11 | Andrew and Emmet

1.6K 85 0
                                    

Author POV
Andrew menyetir sendiri sampai rumahnya. Setelah seharian ini berkutat dengan para awak media dan juga konferensi pers, ia jadi sangat lelah, badan maupun pikirannya. Setelah mobil selesai diparkir, iapun masuk ke rumahnya dengan langkah sedikit diseret.

Saat ia sudah masuk ke rumahnya, ia melihat beberapa anak kecil terutama adiknya, Emmet tengah bermain di ruang tengah bersama. Iapun menghampiri adiknya dan menatapnya tajam.

"Apa yang kalian lakukan disini?" tanya Andrew dengan tajam.

Sontak, Emmet dan teman-temannya langsung mendongak dan menatap Andrew dengan ketakutan dan sedikit gemetaran. "K-kami hanya bermain," timpal Emmet dengan suara gemetaran dan dia tak berani menatap mata kakaknya.

Andrew memiringkan kepalanya dan berseringai menakutkan. "Kalian tidak lihat ini jam berapa, ha?!" serunya dengan nada tinggi. "Bukankah sudah kubilang untuk jangan bermain sampai malam?!"

"B-besok kami libur," ujar Emmet masih gemetaran.

​Andrew tersenyum sinis. "Kalau libur, memangnya kenapa? Sudah berkali-kali aku bilang, kalau libur ataupun sekolah kau tidak boleh bermain bersama teman-temanmu! Apa itu kurang jelas?!" serunya lagi.

"Tapi, Kak—"

​"Kalian pulanglah!" seru Andrew pada teman-teman Emmet. Sontak, merekapun langsung berdiri dan meninggalkan rumah itu dengan berlarian. Setelah mereka tidak ada, Andrew berjalan mendekati Emmet. Sedangkan Emmet hanya berdiri dengan ketakutan karena Andrew hanya memandanginya tajam.

PLAK!

Sebuah tamparan keras di pipi kanan Emmet dari Andrew sudah tak bisa dihindari. "Ini hukumanmu karena melanggar peraturanku," ucap Andrew tajam.

PLAK!

​Kini tamparan kedua pada pipi kanan Emmet terdengar lebih keras dari yang sebelumnya. "Ini untuk pelampiasan kelelahan dan kekesalanku hari ini," ucap Andrew masih dengan tajam.

PLAK!

Terlihat tanda kemerahan bekas tangan Andrew pada pipi kanan Emmet akibat tamparaan Andrew. "Dan ini... karena kau adalah adikku," desis Andrew tajam.

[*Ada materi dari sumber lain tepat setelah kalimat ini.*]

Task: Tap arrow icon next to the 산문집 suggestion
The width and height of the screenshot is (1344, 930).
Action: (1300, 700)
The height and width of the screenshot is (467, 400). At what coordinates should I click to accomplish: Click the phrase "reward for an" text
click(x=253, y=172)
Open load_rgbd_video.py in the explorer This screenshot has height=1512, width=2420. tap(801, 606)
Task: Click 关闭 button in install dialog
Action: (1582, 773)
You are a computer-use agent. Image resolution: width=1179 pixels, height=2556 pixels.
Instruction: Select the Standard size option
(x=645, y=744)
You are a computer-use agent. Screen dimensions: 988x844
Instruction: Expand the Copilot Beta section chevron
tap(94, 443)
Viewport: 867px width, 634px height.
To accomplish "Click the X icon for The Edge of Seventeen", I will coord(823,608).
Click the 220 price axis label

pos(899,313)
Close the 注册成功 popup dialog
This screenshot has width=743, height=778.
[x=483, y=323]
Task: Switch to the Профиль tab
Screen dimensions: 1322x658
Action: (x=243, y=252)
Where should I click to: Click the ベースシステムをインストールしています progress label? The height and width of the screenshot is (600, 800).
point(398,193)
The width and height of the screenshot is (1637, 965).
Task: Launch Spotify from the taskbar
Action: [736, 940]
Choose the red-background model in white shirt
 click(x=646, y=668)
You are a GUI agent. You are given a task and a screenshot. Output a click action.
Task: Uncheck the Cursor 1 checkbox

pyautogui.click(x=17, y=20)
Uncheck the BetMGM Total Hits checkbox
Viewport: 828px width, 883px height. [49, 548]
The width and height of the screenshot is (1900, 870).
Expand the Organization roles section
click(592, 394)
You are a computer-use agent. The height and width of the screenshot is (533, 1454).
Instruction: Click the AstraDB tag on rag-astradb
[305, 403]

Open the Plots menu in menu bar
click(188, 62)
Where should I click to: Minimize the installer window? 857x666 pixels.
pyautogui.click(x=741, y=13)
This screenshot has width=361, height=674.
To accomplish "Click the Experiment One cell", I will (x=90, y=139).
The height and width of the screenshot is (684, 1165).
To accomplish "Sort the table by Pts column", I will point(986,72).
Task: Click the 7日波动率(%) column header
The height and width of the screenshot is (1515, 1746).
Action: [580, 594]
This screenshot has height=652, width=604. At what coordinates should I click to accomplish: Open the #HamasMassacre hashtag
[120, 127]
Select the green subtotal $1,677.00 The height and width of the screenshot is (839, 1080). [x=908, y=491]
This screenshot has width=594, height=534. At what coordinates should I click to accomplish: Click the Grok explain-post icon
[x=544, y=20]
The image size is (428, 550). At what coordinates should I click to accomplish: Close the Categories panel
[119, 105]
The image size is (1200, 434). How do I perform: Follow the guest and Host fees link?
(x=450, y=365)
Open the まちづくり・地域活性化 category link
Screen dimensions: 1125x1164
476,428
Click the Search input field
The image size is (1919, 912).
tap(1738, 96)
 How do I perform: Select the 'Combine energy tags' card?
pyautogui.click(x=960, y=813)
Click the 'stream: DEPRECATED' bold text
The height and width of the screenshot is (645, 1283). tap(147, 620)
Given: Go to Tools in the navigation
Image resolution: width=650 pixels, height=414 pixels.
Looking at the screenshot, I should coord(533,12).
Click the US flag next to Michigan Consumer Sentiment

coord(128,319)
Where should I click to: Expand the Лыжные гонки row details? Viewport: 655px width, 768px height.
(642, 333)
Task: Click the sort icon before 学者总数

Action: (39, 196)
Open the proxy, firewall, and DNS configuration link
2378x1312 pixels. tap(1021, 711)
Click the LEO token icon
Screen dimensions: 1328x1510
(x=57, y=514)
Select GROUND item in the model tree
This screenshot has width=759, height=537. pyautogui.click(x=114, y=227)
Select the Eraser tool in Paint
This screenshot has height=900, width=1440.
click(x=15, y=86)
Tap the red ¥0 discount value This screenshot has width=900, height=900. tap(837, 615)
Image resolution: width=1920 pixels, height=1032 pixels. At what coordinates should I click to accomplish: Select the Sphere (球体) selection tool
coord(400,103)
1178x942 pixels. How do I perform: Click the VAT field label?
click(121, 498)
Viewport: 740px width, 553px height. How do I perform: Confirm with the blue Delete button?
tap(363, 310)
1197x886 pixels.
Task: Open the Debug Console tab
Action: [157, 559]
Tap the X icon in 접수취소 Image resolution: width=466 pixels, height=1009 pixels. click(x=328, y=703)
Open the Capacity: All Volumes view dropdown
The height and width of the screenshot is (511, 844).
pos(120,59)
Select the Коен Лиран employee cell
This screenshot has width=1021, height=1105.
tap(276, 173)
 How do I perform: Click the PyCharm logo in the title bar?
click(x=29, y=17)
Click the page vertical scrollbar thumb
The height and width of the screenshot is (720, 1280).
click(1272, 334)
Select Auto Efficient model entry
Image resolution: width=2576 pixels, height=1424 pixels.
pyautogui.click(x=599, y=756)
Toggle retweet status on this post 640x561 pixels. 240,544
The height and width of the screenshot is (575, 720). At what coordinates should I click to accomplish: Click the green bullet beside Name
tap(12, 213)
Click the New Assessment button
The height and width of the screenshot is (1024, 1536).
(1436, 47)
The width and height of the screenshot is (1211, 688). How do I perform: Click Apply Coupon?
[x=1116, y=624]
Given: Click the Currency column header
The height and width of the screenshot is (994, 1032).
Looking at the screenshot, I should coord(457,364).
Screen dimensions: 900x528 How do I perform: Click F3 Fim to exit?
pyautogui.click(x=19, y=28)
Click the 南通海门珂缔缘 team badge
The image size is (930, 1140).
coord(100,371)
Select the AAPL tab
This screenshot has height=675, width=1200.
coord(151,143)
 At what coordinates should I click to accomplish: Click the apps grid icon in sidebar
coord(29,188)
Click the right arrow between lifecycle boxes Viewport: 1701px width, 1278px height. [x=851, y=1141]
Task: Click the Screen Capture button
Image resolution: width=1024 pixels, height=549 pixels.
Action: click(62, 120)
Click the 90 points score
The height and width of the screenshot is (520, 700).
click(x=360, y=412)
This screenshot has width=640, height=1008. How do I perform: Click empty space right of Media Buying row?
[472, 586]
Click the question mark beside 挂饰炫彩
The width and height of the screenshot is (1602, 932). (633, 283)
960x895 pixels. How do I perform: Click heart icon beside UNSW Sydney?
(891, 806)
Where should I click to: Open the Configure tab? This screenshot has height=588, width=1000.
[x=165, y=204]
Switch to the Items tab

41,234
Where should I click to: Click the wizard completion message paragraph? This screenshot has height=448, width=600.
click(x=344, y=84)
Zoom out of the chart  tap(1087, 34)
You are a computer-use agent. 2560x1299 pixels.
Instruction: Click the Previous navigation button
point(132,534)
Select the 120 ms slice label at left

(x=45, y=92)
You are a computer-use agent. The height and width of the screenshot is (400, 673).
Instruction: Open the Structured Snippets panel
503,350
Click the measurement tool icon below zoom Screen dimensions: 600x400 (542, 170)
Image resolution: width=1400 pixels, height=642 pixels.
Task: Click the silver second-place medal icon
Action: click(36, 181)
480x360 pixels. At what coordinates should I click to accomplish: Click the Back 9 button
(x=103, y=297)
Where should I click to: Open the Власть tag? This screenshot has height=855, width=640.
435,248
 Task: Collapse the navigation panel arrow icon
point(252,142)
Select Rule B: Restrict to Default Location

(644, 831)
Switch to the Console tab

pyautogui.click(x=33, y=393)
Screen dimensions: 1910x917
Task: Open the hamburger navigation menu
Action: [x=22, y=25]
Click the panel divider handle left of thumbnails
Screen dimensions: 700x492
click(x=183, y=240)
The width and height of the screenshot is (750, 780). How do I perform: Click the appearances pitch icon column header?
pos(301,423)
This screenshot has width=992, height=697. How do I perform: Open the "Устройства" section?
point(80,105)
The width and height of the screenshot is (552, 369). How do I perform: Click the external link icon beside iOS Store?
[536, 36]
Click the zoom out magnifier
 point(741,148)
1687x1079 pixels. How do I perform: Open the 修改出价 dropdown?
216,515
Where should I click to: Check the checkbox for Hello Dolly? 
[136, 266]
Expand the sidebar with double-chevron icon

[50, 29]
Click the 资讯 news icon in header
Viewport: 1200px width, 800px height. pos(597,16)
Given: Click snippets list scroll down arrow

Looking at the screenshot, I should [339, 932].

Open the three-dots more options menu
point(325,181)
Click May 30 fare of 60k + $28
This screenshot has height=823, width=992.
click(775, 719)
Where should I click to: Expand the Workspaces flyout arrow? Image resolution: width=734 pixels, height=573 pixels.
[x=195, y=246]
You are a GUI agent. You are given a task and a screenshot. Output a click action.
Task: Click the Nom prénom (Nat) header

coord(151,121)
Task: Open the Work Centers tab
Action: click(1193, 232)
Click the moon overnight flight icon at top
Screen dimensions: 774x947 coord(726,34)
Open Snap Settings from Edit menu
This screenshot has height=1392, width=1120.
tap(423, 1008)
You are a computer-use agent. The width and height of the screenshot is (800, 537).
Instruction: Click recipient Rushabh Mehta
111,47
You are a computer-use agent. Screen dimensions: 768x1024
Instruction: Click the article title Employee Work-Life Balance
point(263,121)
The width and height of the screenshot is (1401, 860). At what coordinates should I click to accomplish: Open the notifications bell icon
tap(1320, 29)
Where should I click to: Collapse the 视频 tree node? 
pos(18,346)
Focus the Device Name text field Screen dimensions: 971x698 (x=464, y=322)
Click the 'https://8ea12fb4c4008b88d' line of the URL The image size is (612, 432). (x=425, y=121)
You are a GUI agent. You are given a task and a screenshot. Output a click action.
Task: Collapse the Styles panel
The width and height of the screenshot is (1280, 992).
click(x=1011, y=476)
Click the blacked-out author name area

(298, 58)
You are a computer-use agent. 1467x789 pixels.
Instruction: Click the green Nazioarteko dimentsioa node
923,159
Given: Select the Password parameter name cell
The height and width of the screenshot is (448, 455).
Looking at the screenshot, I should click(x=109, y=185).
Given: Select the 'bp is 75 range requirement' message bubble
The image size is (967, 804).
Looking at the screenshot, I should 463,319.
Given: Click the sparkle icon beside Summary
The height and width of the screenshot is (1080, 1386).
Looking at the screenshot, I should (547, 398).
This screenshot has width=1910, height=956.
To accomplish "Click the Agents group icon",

Andrew tertawa sinis. "Bagus, kau tidak perlu menangis, Em. Jadilah adik yang penurut untukku, oke?" ujar Andrew sambil menepuk-nepuk kepala Emmet pelan.

Emmet hanya manggut-manggut kecil sambil menggigit bibir bawahnya. "Kalau kau tidak menurut, kau pasti tahu hukumannya, kan?" tanya Andrew lagi dengan nada halus. Tapi, bagi Emmet, suara halus itu justru lebih menakutkan.

Lagi-lagi, Emmet hanya manggut-manggut kecil tanpa bersuara maupun menatap Andrew. "Masuklah ke kamar," ucap Andrew yang terdengar seperti sebuah perintah yang tak bisa dibantah.

Emmet pun berjalan perlahan menuju kamarnya yang ada di lantai dua. Kemudian, ia tutup pintunya dan tak lupa menguncinya. Detik berikutnya, tangisnya pecah, tapi tak bersuara. Ia pastinya tahu kalau kakaknya benci tangisannya. Saat ia dulu menangis di depan kakaknya saja, ia dicambuk keras beberapa kali dengan sabuk milik kakaknya.

Kali ini, ia memang sudah terbiasa. Tapi tentu saja ia menahan sakitnya yang luar biasa, bahkan ia merasakan pipi kanannya yang perih dan ternyata berdarah. Entah kenapa rasa sakit kali ini lebih sakit dibandingkan dengan goresan dari guci kaca yang Andrew lempar padanya saat hari pesta ulang tahunnya tempo hari yang lalu.

Emmet menangis di balik selimutnya yang tebal. Ada banyak hal yang menjadi alasan kenapa ia menangis. Tapi, hanya satu yang menjadi pikiran terbesar Emmet. Kenapa kakaknya sangat membencinya?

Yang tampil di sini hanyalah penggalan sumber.